You have various options to choose from and you can interpret the scene in front of you in many ways and capture that unique exceptional night shot.
In this article I want to give you a better understanding of camera settings for night photography so that you will be able to make better decisions, I will also point at some of the best cameras and lenses that you can use for your night photography, mostly night landscape and nature photography.
One of the most interesting (and differentiating) factor about night photography is the timing exposure. Whereas during the day – depending on the light, the subject and the location – you can shoot your image in a fraction of a second, at night this is hardly the case.
To master night photography, the first thing that you need to do is to switch your camera into manual mode. In this way you will be able to configure the appropriate camera settings for night photography: aperture, shutter speed and ISO.
These are the three exposure elements and, as you probably know, understanding and handling them correctly is the key to achieve the results you desire as opposed to hope for the best.
For example, let’s say that you are out at night with your camera and you’d like to create an image with a light streak effect and some blur to highlight those lights and your chosen subject is a moving car.
In order to produce that effect, you will need to set up the shutter speed to a few seconds.
Shutter Speed is the amount of time the shutter is open, when the light can enter and hit the sensor. In other words, it’s the speed your camera needs in order to take a picture.
The amount of light that you have available will determine your exposure settings.

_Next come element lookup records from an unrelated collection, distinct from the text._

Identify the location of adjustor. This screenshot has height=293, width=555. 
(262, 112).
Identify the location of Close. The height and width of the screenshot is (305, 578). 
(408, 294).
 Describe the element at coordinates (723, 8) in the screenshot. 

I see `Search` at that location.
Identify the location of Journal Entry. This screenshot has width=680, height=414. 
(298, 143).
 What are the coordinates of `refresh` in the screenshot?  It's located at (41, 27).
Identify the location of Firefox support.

If you are out in the country and you want to capture the night sky or a beautiful night landscape photo, you have to ponder how much natural light is available and adjust your settings.
Remember though, if you don’t have a tripod with you, there is no chance of experimenting with night photography. When you need a longer shutter speed to capture an image, you have to make sure the camera is stable and you can’t assure that when it is hand held.
With a tripod, you can leave the shutter open for as long as you want.
Aperture controls the amount of light
The depth of field, and focal length. A small aperture will limit the amount of light allowed into the camera and will result in a deeper depth of field. A wider aperture size allows more light and results in a shallow depth of field.
F-stops is the measure you use to determine aperture and it works as inverse values, small f/numbers correspond to a larger aperture size, large f/numbers result in a smaller aperture size.
Keep in mind that chances are that at night your background will be totally dark and for this reason you won’t have to worry about depth of field that much. Although there are exceptions to that as well.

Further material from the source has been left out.